What are the building blocks of a healthy and nutritious diet?

Today I am going to look at the 3 building blocks of a healthy diet one that is filled with nutrition and is good for you, whether you are trying to lose weight or not. They are protein,carbohydrate (carbs if you prefer) and fat.

Foods such as eggs those foods made from milk such as yoghurt, cheeses and of course just milk it’s self are high in on of those essential building block protein which is why nutritionist recommend we eat plenty of protein in a balanced diet.

Moving on to Carbohydrates the story is pretty much the same in terms of calories at around 4 calories per gram. But unlike protein which occurs only naturally (unless added as a supplement) carbs can be found both naturally and also in food that a processed or if you prefer man made.

Examples of natural carbohydrates include obvious ones such as potato’s (in their various forms),bread,rice and oatmeal.Then we have processed foods or man made carbohydrates such as cakes, cookies,bagels and candies etc.

I am guessing you have probably worked out by now that I was saving the best (or worst in this case until last) .That’s right a single gram of fat creates a massive 225% more energy at 9 calories (that’s more than twice the amount of protein and carbohydrate). Is it that simple?

But of course as I am sure you know there is more than one type of fat they are classed as good fats (mono unsaturated fats and poly unsaturated fats) and bad fats (saturated fats) and the less widely know very bad (trans fats or trans fatty acids to give then their full name)

A balance of carbs,protein and fat (ideally mono and poly unsaturated fats with a small proportion of animal fats) will prevent you having problems with being over weight and obese. It is when these food groups get out of balance that problems occur.

The balance of carbs, to fat to protein is essential to healthy living and if you choose a diet which is unbalanced you risk health problems. Consume excess of either fat or carbs or a combination of both and you are likely to end up over weight.

Since fat has substancially more calories per gram than both protein & carbohydrates, just ensure the bulk of your diet is a balance of the first two food groups with some healthy fats thrown in for good measure.

We will examine the different types of fat individually.

Monounsaturated Fats (Monounsaturated Fatty Acids):- These are found in vegetable oils, nuts, seeds and some plant foods. They are liquid at room temperature. Some times referred to as MUFA’s.

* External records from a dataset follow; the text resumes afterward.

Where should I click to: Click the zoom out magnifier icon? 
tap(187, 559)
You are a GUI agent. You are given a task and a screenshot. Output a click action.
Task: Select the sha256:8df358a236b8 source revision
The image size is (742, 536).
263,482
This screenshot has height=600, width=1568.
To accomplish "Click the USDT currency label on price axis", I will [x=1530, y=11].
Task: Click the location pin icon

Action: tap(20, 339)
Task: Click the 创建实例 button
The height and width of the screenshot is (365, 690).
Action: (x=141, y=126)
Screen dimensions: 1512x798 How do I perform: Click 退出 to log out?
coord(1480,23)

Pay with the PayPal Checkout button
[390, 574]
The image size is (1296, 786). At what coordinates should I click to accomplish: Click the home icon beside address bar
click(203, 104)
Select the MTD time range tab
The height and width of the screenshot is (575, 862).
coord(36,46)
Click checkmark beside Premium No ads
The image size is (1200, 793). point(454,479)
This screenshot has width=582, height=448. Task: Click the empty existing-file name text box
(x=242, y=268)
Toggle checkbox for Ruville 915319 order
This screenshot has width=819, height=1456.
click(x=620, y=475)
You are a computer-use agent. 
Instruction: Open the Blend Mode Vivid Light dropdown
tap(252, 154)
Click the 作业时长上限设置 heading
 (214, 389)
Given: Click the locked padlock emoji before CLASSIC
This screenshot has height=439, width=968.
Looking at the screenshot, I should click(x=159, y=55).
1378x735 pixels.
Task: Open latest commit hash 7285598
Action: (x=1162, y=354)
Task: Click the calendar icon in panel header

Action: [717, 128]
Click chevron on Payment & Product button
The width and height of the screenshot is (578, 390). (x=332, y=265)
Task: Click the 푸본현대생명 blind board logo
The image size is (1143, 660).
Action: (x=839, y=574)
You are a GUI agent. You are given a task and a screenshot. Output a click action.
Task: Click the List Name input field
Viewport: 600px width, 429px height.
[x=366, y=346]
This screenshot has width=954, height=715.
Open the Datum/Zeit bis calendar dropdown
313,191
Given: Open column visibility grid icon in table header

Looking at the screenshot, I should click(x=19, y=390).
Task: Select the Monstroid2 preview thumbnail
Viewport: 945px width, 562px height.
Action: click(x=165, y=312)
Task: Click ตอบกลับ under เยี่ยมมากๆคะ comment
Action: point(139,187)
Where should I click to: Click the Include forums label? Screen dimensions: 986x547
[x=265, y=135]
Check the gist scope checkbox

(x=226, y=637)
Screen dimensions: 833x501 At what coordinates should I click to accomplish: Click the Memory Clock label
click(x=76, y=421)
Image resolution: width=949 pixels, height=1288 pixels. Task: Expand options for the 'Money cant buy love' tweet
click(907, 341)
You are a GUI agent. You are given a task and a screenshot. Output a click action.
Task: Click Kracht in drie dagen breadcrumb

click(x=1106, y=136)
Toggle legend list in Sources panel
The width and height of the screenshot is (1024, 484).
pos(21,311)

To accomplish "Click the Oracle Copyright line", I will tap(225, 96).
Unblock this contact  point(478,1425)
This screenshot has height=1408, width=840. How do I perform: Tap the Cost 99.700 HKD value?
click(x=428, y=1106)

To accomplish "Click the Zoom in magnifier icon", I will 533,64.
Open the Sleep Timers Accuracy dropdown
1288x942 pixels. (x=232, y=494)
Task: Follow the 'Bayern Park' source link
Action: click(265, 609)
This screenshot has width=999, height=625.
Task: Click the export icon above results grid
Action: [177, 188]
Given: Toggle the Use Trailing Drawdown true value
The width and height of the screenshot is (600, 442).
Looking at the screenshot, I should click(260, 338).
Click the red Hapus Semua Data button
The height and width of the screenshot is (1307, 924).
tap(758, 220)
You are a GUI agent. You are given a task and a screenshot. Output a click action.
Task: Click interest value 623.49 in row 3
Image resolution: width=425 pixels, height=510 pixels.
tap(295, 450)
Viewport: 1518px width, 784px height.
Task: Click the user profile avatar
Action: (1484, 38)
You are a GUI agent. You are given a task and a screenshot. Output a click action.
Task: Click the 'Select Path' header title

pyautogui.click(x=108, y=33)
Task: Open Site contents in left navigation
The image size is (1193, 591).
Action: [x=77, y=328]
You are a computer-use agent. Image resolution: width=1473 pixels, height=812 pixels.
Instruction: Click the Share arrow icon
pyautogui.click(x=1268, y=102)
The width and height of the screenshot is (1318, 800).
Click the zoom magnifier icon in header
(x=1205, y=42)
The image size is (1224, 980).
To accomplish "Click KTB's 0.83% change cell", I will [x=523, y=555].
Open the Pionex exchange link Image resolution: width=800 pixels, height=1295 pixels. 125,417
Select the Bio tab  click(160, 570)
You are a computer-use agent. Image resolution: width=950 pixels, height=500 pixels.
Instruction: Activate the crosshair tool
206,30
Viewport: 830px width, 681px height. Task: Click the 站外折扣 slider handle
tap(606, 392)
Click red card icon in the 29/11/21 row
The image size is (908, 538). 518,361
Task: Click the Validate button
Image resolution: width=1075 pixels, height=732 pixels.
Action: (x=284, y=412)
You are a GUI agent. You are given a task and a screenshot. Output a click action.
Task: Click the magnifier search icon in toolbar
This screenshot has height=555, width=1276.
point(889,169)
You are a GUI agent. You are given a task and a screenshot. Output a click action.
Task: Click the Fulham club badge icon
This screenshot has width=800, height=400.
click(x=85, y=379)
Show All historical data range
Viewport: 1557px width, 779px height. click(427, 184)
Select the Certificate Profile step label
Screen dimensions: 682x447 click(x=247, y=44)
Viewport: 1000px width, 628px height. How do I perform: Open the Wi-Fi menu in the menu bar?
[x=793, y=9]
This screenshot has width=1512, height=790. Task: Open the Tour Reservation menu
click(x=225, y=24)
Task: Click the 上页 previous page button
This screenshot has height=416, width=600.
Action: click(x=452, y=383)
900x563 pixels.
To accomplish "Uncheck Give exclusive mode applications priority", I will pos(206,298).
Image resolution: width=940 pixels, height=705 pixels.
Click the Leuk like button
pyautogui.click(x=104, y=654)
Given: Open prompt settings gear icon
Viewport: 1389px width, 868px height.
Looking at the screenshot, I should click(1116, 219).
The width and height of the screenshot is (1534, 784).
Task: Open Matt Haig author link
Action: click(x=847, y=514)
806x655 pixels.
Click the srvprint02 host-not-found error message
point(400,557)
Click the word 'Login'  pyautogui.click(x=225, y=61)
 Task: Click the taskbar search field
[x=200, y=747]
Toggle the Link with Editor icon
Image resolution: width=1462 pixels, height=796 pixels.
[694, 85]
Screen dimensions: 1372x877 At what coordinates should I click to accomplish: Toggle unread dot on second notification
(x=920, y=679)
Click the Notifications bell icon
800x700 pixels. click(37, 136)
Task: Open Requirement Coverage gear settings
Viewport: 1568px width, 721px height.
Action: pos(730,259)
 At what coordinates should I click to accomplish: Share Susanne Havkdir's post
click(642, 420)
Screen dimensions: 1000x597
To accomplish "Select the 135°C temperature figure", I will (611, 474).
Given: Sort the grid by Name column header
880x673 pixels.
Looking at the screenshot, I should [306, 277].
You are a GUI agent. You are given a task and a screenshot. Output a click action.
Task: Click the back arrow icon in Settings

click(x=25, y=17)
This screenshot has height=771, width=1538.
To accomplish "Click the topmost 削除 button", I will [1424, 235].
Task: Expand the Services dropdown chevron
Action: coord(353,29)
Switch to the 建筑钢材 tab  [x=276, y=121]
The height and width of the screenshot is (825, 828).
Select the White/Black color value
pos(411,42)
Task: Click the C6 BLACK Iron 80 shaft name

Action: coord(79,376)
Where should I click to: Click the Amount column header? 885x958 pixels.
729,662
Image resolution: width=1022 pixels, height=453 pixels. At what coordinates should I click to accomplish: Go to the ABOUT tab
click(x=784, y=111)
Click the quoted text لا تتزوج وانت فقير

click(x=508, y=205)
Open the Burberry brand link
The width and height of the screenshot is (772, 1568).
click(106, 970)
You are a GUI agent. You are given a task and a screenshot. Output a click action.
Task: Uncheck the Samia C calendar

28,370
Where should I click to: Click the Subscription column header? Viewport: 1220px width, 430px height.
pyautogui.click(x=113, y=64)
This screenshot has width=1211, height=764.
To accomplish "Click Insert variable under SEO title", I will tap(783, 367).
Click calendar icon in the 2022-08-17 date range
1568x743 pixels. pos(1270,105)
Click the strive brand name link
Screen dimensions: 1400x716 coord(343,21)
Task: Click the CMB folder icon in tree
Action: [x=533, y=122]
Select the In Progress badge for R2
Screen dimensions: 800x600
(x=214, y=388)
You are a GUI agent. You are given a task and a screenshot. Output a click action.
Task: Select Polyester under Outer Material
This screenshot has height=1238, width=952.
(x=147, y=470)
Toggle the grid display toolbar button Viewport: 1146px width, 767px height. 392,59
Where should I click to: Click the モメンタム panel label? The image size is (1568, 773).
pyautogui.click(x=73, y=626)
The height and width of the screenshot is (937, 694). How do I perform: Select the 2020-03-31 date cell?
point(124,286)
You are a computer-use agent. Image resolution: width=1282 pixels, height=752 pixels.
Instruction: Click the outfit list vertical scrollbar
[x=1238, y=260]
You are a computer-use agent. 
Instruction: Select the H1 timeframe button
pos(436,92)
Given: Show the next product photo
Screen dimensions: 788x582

Polyunsaturated Fatty Acids (Polyunsaturated Fats):- These are are most commonly found in vegetable oils, fish and seafood. They are liquid or soft at room temperature.Omega-3 and omega-6 fatty acids are types of Polyunsaturated fats and are considered essential fatty acids because our bodies need them but don’t make them, thus they must be obtained through the diet. Some times referred to as PUFA’s.

Saturated Fats (SUFA’s):- These are fats which are found predominantly in animal food sources such as meats, dairy products (those made from milk) such as butter and cheese and in some plants the most well know one being coconut and it’s derivatives.

Trans Fatty Acids:- They are sometimes known as trans fats or hydrogenated fats or partially hydrogented fats. This means that they have been chemically altered by th addition of hydrogen to make them solid at room temperature. Trans fats are found in foods such as some margarines, extensively in the fast food industry and in processed snacks.

Think of it this way fats from animals such as butter, shortening, pastry and the like are saturated fats. Whereas fats from sunflower oils, some nuts and olive oil and unsaturated fats. Some margarines and spreads are also unsaturated fat but read the label first.Don’t forget any fat will make you fat if eaten to excess but unsaturated fats are better for you.

If you want to be eating healthy you need to keep a good balance of all 3 main food groups.